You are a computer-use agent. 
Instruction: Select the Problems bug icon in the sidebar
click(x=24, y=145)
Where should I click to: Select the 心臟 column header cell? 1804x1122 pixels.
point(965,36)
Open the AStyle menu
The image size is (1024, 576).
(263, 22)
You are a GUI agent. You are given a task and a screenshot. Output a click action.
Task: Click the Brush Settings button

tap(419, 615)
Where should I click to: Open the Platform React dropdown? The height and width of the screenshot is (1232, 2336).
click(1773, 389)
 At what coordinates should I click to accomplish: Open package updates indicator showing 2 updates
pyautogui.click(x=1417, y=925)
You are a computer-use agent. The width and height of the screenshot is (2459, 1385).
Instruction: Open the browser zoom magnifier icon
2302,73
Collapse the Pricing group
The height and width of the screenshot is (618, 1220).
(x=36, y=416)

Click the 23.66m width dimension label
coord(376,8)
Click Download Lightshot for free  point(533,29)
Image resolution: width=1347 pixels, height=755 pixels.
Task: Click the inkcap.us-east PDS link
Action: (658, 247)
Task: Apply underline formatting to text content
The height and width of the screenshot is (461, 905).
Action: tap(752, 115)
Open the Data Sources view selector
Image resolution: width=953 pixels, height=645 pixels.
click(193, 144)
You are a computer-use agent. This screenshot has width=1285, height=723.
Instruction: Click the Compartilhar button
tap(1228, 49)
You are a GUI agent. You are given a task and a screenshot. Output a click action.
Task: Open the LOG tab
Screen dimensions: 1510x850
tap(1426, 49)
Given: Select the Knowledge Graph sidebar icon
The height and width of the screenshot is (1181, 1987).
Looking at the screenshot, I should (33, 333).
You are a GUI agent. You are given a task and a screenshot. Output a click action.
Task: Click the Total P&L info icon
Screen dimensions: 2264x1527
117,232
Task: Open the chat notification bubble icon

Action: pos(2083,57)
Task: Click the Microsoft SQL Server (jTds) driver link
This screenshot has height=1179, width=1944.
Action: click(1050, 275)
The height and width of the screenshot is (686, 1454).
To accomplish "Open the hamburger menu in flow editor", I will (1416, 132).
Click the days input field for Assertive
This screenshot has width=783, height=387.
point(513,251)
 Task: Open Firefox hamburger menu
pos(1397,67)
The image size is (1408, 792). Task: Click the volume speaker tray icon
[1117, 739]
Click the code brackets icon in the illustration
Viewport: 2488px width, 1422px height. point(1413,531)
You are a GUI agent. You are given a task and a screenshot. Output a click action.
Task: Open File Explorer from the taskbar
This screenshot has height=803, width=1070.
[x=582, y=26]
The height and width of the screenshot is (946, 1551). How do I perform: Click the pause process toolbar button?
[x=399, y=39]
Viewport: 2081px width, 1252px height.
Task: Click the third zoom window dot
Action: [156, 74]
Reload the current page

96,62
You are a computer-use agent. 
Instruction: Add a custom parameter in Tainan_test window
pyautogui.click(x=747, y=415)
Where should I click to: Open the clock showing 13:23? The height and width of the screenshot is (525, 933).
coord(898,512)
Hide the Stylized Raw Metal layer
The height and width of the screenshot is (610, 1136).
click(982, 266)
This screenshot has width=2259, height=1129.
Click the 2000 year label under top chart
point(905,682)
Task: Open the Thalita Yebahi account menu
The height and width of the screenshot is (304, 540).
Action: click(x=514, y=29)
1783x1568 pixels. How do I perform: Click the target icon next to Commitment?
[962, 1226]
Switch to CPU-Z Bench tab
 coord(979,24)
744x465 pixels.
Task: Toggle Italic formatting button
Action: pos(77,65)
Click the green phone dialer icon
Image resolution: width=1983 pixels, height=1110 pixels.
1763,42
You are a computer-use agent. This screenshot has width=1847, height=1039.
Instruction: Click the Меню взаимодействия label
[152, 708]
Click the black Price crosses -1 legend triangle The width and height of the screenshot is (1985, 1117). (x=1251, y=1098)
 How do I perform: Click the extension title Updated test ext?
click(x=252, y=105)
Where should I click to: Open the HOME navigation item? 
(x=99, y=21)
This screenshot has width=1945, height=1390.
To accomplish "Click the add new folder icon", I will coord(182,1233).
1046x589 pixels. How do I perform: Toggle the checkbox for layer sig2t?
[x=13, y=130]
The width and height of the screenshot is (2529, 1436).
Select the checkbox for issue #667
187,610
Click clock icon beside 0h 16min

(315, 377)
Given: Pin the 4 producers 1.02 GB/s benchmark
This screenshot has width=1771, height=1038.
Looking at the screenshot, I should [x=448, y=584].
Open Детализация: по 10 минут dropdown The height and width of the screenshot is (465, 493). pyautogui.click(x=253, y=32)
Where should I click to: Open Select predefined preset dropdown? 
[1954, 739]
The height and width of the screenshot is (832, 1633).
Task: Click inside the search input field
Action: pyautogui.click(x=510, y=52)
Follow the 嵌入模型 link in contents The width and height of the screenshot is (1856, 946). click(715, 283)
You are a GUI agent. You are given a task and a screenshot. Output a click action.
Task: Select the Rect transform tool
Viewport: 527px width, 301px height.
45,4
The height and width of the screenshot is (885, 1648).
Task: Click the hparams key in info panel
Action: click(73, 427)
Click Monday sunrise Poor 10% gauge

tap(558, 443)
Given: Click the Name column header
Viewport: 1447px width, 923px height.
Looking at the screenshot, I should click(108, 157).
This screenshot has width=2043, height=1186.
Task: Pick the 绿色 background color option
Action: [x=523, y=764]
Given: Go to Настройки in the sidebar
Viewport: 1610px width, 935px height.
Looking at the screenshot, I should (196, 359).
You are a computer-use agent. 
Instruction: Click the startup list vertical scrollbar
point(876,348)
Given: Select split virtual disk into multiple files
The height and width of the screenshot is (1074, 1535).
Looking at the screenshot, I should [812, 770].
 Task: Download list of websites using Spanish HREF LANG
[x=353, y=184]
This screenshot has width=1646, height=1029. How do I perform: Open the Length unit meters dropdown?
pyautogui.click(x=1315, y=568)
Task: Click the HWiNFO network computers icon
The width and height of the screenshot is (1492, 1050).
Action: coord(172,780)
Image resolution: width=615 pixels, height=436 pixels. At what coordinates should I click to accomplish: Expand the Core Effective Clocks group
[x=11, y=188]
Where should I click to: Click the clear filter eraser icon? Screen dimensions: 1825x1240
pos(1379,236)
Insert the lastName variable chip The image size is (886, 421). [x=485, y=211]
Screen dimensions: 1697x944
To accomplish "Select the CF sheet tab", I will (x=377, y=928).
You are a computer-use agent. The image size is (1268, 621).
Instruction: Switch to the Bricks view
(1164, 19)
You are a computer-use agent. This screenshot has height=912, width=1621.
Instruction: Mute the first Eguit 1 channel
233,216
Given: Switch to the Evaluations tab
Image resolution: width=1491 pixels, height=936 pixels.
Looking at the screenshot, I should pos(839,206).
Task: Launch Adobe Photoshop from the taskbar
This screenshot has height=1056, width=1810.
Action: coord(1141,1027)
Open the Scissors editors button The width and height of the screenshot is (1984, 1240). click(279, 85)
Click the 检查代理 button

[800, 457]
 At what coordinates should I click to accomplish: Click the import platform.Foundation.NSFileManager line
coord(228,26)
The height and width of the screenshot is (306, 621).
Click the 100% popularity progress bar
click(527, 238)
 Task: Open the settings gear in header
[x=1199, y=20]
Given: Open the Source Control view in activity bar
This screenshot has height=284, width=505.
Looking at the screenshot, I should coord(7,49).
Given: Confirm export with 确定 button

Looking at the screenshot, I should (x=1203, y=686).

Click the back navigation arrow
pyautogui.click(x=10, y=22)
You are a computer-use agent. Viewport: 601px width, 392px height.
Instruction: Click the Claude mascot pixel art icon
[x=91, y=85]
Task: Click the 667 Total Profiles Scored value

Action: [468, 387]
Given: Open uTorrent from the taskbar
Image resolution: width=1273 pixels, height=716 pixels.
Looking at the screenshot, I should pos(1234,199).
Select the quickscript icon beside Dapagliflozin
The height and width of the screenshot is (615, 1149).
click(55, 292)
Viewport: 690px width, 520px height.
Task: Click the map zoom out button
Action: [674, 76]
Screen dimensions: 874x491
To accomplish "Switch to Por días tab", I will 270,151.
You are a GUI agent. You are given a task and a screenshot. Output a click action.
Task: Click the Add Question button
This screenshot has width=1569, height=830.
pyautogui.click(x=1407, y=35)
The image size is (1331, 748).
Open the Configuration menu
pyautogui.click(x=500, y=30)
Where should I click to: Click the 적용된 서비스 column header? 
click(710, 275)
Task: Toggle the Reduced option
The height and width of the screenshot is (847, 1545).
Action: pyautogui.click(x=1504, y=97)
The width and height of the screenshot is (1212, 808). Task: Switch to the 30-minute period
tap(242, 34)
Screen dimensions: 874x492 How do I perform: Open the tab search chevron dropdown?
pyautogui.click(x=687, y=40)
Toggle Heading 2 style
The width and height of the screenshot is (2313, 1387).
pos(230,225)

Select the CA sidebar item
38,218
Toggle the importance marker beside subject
· · · ·
• [Your objective]: I'd like the lines above from the one with "You are a computer-use agent. Viewport: 601px" up to and including the one with "Given: Open uTorrent from the taskbar" copied exactly, with no other lines.

• [Response for this exercise]:
You are a computer-use agent. Viewport: 601px width, 392px height.
Instruction: Click the Claude mascot pixel art icon
[x=91, y=85]
Task: Click the 667 Total Profiles Scored value

Action: [468, 387]
Given: Open uTorrent from the taskbar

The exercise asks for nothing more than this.